Thoughts on Exploiting the Solar System

by Roger Bourke White Jr., copyright November 2018


Mankind has been exploiting the earth ever since he emerged as a species. As mankind came to realize that stars were distant suns he dreamed of exploiting those as well. That dream is still a distant one, but exploiting the bodies orbiting the solar system is not so far off... perhaps.

This essay is thoughts about what it is going to take to exploit the other bodies -- planets, moons, asteroids and comets -- that orbit our sun.

The first necessity: a good propulsion system

We have launched into space using boost-and-coast propulsion systems. The rocket roars for a few minutes at most, then the ship coasts... and coasts and coasts for days to years. This works for cargos that are mechanical and robotic, but it doesn't work well for carrying people. Machines and robots can make the years-long journeys with very little in the way of life/machine-support required and they can be designed to not mind years of sleeping or thumb-twiddling while they wait for their ship to arrive at its destination. With human cargos we can get to the moon in reasonable time with boost-and-coast, but no further.

The breakthrough we need to carry humans comfortably to more distant bodies are ships with constant acceleration propulsion systems. These are ships where the engine stays running through the entire journey -- little or no coasting, and preferably at close to 1G in acceleration.

The key is creating practical constant acceleration systems -- "practical" meaning it can become consistently profitable to launch them. These can make a journey much faster than contemporary boost-and-coast technology allows. If these constant acceleration ships can also support full life-support then it becomes practical to move humans around the solar system -- practical in the sense that humans will become interested in making the journeys. Trips will take days to months, not years. The trips will become comparable to crossing oceans on steam ships, which worked out a lot better than sailing ships or Viking rowboats.

Why Populate the Solar System?

Even if cheap and practical interplanetary travel is developed there remains another really big question: what will make people desire to emigrate to other solar system bodies in big numbers, as in, millions of people? Why would millions of people want to live on The Moon and Mars?

What sent millions of emigrants to North and South America over a couple centuries was exploiting the wilderness and creating sustaining Industrial Revolution jobs such as railroading and steel making.

What are going to be the railroading and steel making equivalents on The Moon, Mars and other planetary bodies? What will be the "wilderness exploitation" equivalent?

Exporting material goods is not likely to be a large market -- it will be too easy to manufacture just about everything locally. Likewise, greenhouse growing will locally produce just about all needed foods and fibers. There will be markets for faddish stuff, but these are not likely to become large enough to sustain big commerce.

What will be the big commerce markets between inhabited solar system bodies? Or... will there be compelling reasons to emigrate and settle these worlds that aren't relying on big commerce?

If there is big commerce it will center on moving information, not material goods. What kinds of massive information flows will benefit people living on different worlds? Once again, a big question is what can't be produced locally?

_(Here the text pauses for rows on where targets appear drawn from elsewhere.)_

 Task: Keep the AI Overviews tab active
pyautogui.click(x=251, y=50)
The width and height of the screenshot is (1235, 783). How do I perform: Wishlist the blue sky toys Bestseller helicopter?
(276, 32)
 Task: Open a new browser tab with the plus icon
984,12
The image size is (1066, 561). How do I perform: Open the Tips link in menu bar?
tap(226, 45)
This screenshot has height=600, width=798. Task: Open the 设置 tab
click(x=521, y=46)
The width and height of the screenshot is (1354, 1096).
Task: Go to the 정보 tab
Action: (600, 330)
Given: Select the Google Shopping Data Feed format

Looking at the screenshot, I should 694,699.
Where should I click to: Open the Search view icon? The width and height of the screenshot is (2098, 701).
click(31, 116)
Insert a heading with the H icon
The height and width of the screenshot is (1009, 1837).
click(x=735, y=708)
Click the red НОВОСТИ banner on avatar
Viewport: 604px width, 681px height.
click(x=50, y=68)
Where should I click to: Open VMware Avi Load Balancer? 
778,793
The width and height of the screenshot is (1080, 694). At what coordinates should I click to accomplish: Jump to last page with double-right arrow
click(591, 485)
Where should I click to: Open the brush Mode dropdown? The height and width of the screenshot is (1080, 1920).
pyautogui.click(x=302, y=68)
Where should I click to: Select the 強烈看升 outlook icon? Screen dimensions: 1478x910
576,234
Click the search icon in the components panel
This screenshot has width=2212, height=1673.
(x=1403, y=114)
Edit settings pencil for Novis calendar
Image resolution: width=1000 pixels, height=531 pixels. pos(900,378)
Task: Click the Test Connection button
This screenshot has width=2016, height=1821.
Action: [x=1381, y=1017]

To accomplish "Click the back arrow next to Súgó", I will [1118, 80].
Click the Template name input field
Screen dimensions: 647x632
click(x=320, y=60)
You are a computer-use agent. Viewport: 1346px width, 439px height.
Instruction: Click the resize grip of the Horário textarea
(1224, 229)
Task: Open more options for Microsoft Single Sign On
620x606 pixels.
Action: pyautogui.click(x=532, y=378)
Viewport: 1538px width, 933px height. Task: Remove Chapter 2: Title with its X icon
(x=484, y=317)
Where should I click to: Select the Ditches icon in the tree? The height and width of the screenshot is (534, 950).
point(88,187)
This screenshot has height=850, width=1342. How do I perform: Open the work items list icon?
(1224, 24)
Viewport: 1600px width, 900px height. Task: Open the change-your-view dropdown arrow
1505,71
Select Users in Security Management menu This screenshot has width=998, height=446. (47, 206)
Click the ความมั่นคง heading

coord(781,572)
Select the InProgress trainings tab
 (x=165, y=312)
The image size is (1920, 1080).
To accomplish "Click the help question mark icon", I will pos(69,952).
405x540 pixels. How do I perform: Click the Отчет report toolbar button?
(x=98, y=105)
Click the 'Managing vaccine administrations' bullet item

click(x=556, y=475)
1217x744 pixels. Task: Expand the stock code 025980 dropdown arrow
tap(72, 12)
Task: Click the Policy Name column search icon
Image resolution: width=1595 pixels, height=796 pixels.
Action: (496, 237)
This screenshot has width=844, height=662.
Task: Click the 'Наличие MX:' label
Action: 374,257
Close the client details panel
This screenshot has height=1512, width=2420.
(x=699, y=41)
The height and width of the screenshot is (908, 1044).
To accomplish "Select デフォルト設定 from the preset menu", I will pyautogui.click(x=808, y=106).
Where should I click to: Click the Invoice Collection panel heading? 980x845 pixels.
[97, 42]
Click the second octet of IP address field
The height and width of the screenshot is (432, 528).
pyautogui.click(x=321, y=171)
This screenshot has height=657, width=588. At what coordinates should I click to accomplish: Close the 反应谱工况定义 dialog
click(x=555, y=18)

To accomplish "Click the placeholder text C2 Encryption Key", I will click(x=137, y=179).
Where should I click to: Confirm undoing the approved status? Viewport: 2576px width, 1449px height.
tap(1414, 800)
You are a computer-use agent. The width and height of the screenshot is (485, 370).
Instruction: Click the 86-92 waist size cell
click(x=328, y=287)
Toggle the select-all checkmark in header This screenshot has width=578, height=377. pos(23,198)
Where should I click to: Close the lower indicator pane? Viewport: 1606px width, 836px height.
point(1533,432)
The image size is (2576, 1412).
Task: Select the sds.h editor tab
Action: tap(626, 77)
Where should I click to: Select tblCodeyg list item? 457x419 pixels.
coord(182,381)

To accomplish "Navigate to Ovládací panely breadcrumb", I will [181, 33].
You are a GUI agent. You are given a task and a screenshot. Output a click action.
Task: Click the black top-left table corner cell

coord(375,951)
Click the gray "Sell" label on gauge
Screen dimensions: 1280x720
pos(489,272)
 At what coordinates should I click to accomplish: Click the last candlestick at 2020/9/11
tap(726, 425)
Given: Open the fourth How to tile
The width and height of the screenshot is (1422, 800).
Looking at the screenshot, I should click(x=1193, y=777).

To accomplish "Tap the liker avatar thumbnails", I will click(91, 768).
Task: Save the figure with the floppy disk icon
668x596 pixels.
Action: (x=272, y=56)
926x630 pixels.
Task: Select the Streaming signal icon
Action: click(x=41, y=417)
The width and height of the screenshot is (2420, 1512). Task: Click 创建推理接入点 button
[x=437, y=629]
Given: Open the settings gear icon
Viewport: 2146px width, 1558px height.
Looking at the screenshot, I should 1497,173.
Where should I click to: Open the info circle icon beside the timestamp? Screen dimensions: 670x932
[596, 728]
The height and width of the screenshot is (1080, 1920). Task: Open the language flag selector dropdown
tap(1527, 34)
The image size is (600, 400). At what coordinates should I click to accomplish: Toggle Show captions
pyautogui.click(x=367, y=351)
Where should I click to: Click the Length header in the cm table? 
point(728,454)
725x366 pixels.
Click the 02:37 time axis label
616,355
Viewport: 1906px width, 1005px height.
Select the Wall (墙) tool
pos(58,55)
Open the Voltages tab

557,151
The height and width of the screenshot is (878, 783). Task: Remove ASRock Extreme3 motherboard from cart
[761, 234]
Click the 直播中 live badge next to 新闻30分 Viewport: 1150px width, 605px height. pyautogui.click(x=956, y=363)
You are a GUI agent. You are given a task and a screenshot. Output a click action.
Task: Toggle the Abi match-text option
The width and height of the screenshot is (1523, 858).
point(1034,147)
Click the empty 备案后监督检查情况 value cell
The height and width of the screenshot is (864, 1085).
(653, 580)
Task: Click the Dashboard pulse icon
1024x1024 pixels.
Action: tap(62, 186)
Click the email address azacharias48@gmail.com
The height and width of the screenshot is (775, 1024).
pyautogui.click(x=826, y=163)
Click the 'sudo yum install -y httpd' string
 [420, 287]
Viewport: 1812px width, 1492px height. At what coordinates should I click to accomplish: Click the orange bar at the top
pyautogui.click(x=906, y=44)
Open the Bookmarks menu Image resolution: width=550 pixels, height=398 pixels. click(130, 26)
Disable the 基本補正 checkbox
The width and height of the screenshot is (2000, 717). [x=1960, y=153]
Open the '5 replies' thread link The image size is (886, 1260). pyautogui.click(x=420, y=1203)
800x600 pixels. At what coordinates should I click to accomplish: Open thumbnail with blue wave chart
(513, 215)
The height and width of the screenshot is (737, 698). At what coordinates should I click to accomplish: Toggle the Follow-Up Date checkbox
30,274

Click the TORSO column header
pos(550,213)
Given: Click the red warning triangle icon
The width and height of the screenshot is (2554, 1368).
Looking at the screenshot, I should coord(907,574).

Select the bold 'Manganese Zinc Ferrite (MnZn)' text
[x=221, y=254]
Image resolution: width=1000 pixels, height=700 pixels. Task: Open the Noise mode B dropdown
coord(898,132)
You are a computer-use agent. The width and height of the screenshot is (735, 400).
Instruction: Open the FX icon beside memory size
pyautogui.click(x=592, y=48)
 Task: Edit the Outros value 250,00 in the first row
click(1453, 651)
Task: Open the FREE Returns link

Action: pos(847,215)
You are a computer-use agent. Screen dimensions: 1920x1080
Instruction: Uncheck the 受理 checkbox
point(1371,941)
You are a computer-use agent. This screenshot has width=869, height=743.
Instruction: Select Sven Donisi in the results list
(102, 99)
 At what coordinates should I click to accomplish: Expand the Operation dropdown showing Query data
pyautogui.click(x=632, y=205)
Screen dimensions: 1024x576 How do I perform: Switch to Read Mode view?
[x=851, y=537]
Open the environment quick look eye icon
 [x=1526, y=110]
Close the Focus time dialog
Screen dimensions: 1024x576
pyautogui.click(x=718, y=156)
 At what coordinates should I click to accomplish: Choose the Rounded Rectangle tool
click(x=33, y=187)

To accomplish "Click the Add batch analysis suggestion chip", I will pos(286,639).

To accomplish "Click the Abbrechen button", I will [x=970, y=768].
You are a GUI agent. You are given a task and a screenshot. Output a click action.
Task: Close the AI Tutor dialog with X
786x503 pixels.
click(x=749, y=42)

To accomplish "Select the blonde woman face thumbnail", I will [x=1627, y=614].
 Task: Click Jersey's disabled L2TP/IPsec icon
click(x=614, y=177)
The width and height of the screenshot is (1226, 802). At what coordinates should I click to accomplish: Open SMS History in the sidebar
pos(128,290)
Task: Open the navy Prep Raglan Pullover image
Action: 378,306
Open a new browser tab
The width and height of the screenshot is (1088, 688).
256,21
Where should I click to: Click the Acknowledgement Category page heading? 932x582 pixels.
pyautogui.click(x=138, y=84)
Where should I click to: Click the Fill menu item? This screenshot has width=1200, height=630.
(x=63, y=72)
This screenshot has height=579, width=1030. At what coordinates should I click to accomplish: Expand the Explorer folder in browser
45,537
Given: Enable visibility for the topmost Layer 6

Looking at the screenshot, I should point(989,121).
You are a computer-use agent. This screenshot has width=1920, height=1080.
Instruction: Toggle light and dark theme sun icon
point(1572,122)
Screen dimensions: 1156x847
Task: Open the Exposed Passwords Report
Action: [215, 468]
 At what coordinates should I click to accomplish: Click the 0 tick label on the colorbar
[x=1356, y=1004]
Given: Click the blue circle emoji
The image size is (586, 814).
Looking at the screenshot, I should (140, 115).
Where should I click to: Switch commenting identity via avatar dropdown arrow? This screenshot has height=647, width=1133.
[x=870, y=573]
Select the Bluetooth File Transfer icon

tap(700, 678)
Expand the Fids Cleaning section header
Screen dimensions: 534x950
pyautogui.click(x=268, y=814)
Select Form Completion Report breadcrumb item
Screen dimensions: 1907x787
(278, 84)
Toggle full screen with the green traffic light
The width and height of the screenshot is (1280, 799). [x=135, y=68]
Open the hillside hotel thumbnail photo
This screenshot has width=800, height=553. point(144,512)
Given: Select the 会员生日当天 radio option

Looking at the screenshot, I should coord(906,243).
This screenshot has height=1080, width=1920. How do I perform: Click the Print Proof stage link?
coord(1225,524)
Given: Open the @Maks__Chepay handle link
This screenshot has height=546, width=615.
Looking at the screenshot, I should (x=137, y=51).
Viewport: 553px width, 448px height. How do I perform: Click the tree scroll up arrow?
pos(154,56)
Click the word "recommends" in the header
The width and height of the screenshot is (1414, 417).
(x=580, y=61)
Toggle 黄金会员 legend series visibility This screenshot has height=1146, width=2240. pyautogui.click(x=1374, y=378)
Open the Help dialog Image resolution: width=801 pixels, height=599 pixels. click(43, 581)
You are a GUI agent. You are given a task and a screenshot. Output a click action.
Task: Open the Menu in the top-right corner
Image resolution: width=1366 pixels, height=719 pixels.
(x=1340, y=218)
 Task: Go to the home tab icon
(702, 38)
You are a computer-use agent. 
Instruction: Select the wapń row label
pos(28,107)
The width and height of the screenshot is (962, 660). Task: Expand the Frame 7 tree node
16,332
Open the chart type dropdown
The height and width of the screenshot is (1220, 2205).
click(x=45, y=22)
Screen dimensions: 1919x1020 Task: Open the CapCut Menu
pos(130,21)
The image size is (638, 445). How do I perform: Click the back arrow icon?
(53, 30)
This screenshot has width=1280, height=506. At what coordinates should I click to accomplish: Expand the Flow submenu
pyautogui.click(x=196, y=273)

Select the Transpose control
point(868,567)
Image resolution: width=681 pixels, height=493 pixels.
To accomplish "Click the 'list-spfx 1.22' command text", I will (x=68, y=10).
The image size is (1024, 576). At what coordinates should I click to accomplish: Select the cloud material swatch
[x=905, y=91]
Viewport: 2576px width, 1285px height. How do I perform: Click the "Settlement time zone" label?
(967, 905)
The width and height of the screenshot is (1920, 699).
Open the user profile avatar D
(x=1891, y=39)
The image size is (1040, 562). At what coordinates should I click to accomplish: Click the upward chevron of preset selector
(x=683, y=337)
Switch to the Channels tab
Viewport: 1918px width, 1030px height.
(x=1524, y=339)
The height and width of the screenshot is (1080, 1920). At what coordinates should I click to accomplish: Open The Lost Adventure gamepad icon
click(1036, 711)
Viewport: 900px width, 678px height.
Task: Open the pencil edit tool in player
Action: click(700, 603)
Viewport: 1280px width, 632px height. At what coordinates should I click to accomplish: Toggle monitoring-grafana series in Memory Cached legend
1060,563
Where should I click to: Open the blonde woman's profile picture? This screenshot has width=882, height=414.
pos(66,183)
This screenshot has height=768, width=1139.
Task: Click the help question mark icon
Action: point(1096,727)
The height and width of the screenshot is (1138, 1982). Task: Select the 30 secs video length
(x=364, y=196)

Another reason to move is fear: fear of being treated badly on a home world, and the converse, hope of being treated much better on a distant world. Historically, the hope is often job-related. Which brings to mind the question of what other kinds of hopes can there be beside job-related ones? As an example, is religion going to provide compelling reasons to move on?

Finding reasons that will compel lots of people to want to move to distant solar system bodies is going to be a big challenge.

Governing styles on other solar system bodies

If we get the constant acceleration space ships and the planetary bodies of the solar system start gaining large populations what will be the governing styles for those planetary bodies? Suppose The Moon and Mars both get to a million in population, what styles of government will they embrace?

Monarchy was the governing style for Agricultural Age societies. When Europeans came to the Americas new styles were invented and adopted, the most famous being the federalism and democracy of the United States. This happened because for the immigrant Europeans the Americas had no previous governing tradition to embrace. They could start from scratch and come up with institutions appropriate to their "modern times and circumstances" -- taming a wilderness and beginning the Industrial Age.

What will The Moon and Mars support?

They will support something new because technology has changed once again. Industrial Age and lack of tradition allowed democracy to be experimented with in North America. Now we have smartphones and soon we will have ubiquitous artificial intelligence (AI). How will these technology changes effect our governing styles in places that don't have traditional governments already in place?

The new styles are likely to be decentralized -- no congress-in-a-big-room equivalent -- and AI will take care of the details -- humans will come up with the big concepts and AI will write up the legalese details. AI will also be taking over much of the bureaucratic and executive functions.

The goal is faster and more relevant government. If these new forms work better at producing faster and relevant government functions then they will stick and be used widely. If they don't, then people will go back to the traditional ways.


These are some thoughts on what it is going to take to exploit the bodies orbiting our sun, and what differences doing so will make to how we organize our societies.

Succeeding at exploiting our solar system bodies is going to take overcoming some big technological challenges and coming up with some interesting answers to the sociological challenges as well.

And when we successfully meet those challenges, the results that follow are going to be equally interesting, and quite different from what we currently experience here on earth.